[Start of Attachment]

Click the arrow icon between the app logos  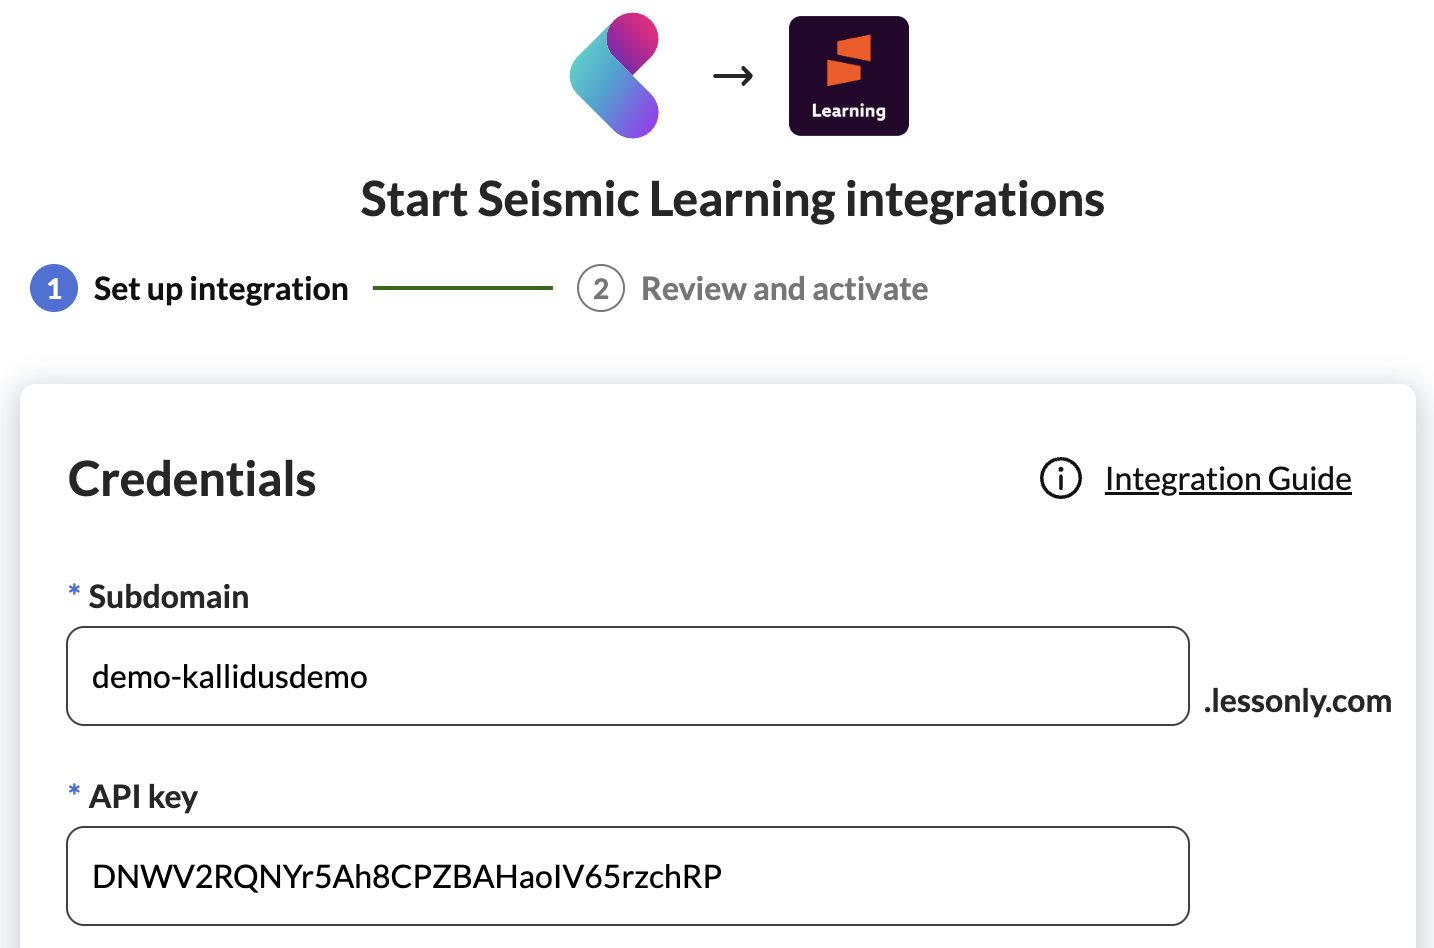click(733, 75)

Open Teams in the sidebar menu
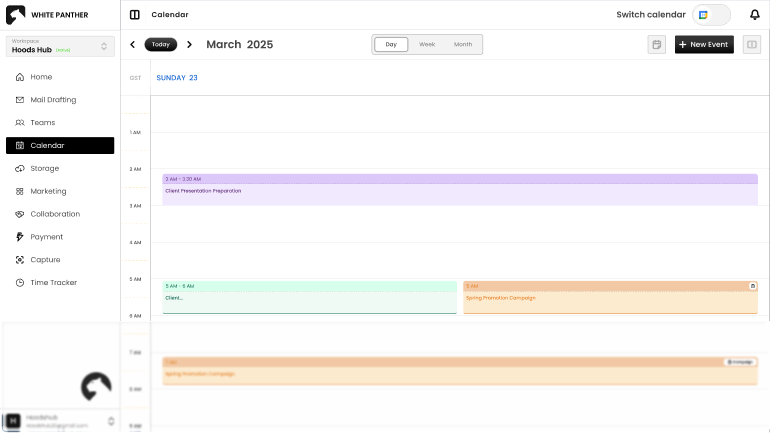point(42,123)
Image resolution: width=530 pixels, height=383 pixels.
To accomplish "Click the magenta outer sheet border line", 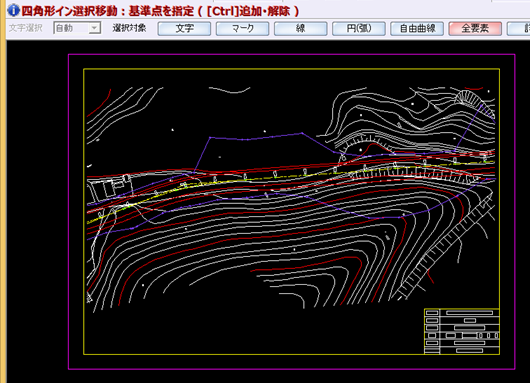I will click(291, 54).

[End of Attachment]
[Start of Attachment]

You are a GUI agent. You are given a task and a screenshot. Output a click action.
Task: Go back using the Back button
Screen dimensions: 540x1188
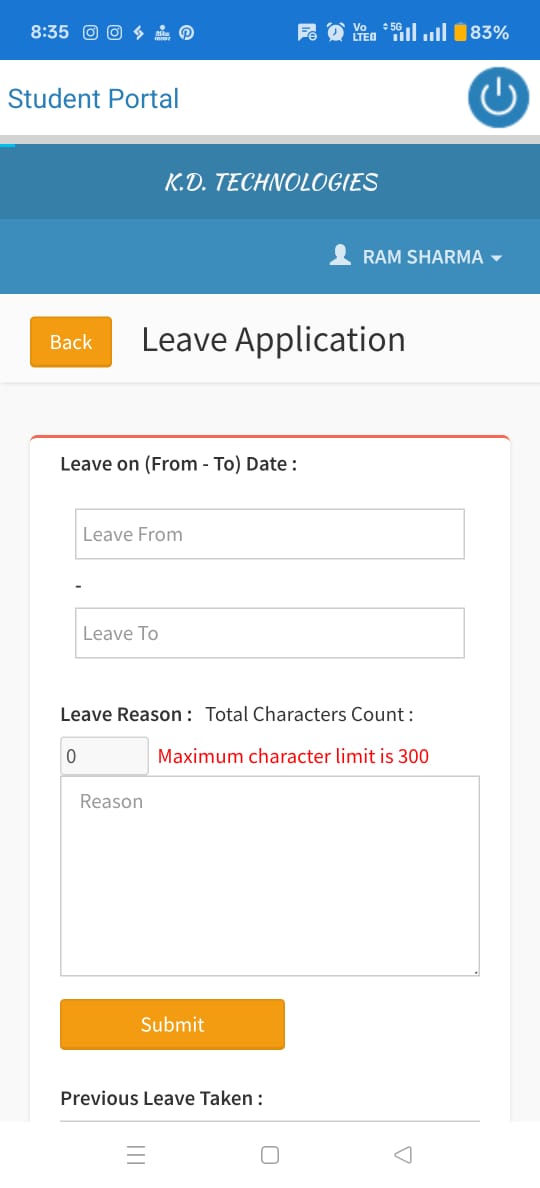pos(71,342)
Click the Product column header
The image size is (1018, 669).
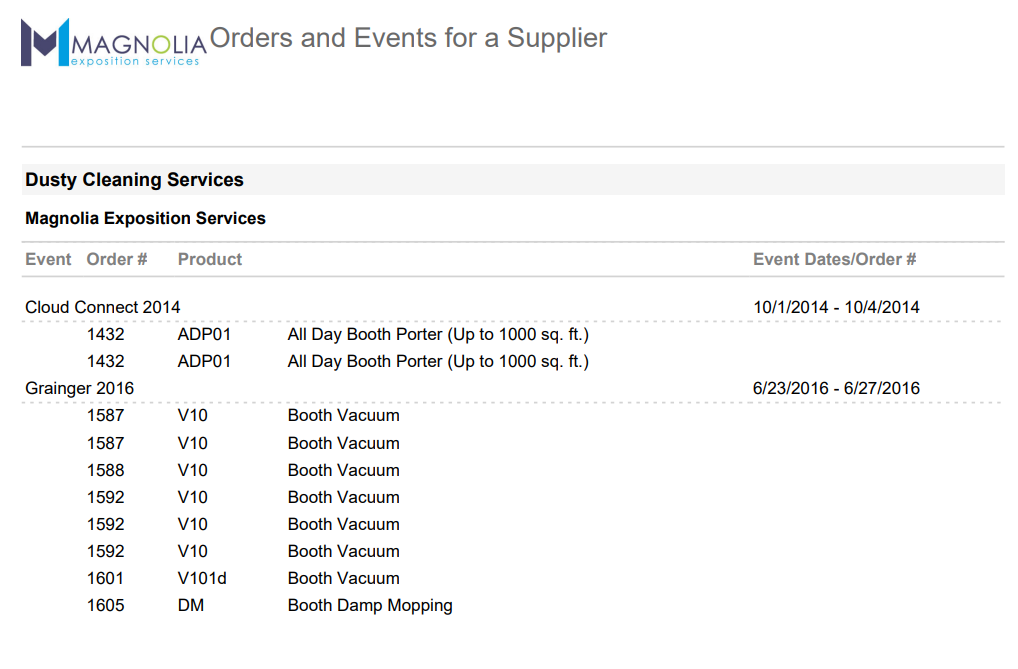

[End of Attachment]

ACTIVITY:
Your task is to transcribe, with no changes, only the lines of the listing above that lie between the line holding "Click the Product column header" and the line holding "The image size is (1018, 669).", inclusive.

OUTPUT FOR THIS TASK:
Click the Product column header
The image size is (1018, 669).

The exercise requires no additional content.